Please give the records below again in full, exactly, with the images left out.
-- Information follows --
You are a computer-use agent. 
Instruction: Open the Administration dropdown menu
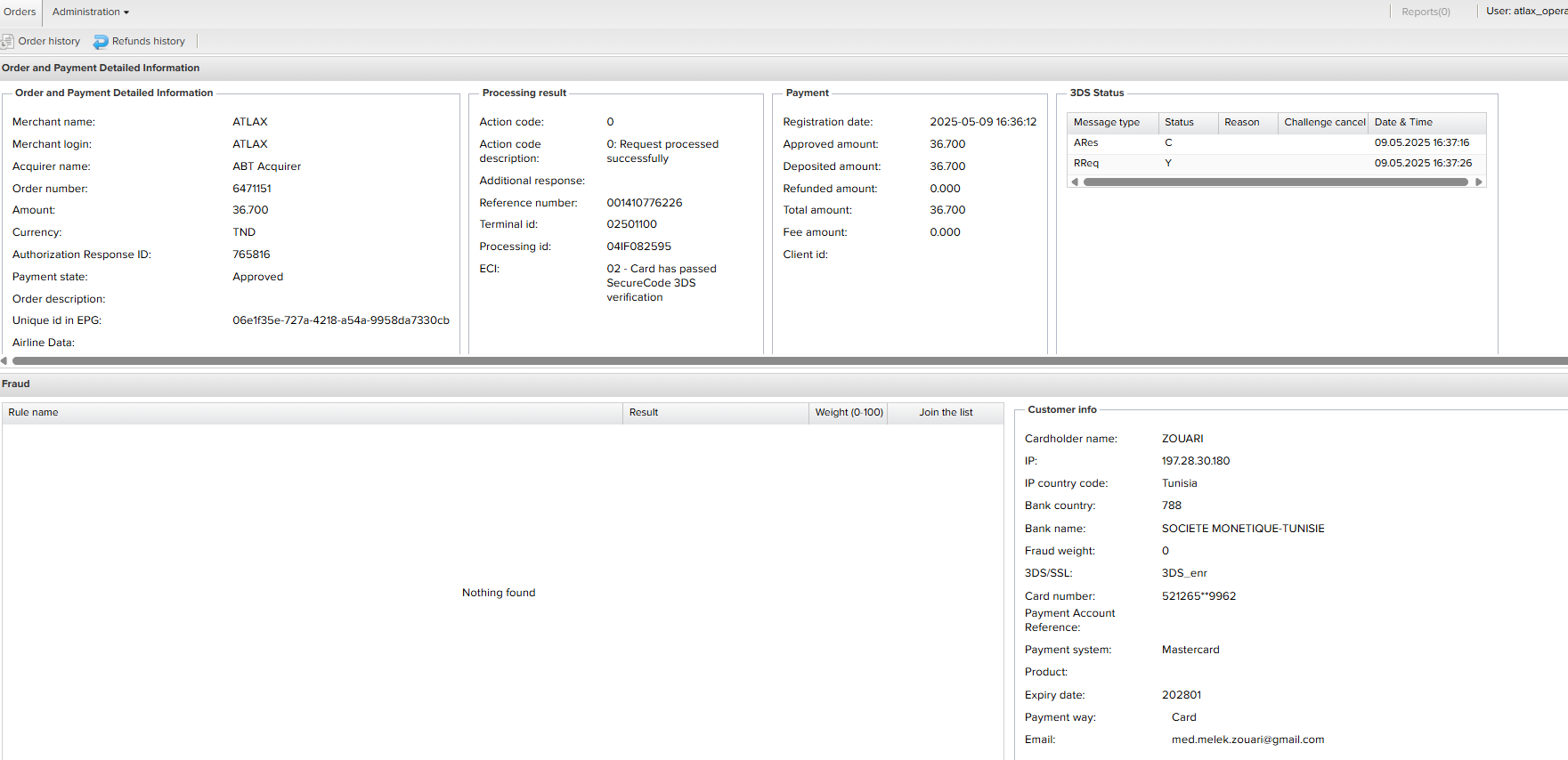coord(90,12)
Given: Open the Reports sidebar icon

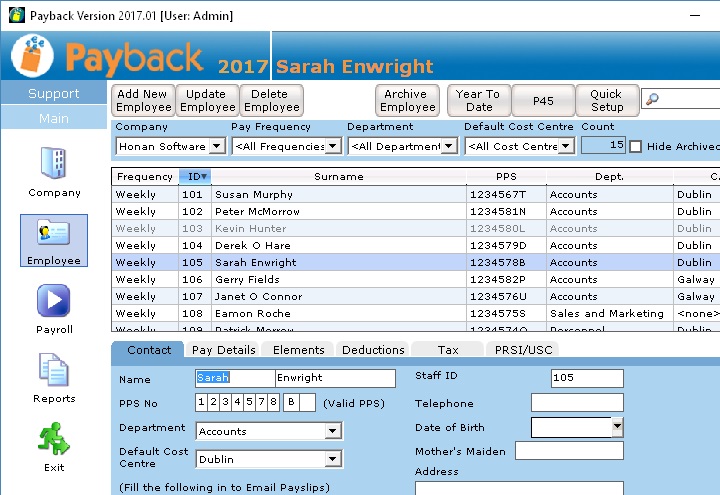Looking at the screenshot, I should (54, 372).
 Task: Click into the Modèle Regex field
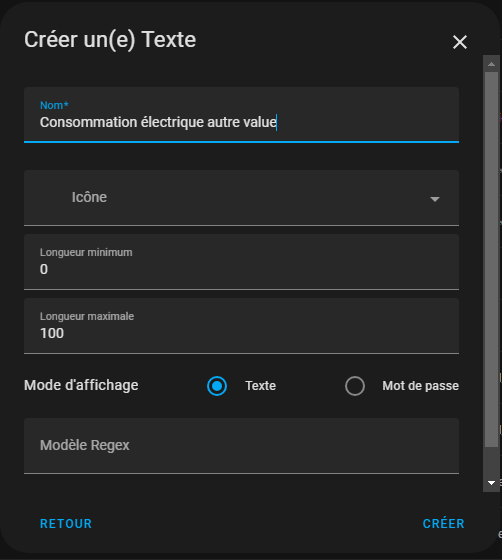241,446
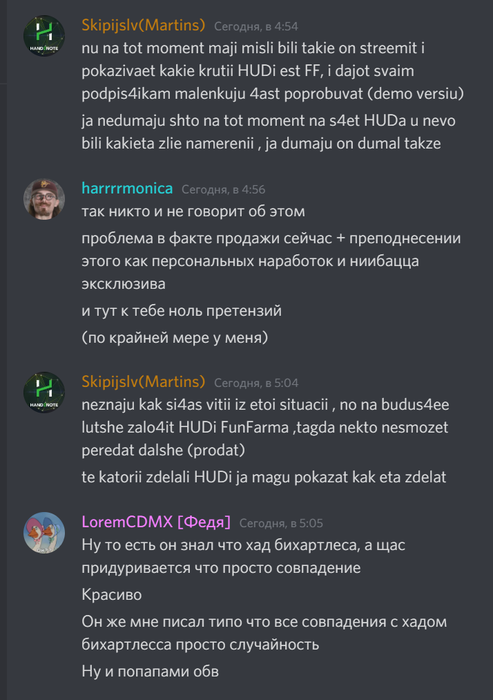Click the timestamp Сегодня, в 4:54

256,26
-- Information concluded --
_Reply to the task_
You are a computer-use agent. 
Instruction: Open the Administration dropdown menu
coord(90,12)
Given: Open the Reports sidebar icon

Looking at the screenshot, I should (54, 372).
 Task: Click into the Modèle Regex field
241,446
Click the timestamp Сегодня, в 4:54

256,26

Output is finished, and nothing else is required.